-- begin --

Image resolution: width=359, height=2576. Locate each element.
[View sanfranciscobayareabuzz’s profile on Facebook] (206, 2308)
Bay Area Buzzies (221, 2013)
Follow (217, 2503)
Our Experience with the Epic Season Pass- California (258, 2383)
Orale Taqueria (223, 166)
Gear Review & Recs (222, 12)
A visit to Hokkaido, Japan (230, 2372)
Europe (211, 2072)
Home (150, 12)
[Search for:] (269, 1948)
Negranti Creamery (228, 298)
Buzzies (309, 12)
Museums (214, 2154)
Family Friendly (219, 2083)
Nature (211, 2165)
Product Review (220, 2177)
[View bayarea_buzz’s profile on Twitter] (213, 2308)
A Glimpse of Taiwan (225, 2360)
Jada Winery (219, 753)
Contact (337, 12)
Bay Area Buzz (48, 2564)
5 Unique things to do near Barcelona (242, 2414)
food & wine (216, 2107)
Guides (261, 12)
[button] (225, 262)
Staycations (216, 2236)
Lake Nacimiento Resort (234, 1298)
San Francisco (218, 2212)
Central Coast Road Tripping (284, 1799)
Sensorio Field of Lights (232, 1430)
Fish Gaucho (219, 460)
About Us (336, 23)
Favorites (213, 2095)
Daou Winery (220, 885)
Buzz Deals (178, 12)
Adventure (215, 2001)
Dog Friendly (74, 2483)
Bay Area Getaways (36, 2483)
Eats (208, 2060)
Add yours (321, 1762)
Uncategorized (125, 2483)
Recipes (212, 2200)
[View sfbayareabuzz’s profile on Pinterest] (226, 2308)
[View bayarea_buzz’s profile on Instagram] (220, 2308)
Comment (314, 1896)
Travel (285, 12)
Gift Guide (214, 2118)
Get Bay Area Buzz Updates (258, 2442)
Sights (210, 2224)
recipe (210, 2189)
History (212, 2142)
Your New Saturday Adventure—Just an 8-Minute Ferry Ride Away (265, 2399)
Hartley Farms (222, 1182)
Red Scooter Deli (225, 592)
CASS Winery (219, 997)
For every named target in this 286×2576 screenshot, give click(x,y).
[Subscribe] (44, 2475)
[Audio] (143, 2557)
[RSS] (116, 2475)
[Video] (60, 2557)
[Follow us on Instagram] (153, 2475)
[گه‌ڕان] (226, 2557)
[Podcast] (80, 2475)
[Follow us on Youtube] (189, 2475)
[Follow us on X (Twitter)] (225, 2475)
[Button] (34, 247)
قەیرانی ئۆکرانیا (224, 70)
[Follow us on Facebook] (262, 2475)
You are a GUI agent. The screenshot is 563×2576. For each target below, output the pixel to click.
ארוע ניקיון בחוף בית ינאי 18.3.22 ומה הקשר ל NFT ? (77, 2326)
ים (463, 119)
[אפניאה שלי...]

-- end --

### Problem description:
Collect every line in the entries above that contains the word "click", and copy each one. Case counts, so a line with the word in any other capitalization does not qualify.

### Worked solution:
For every named target in this 286×2576 screenshot, give click(x,y).
You are a GUI agent. The screenshot is 563×2576. For each target below, output the pixel to click.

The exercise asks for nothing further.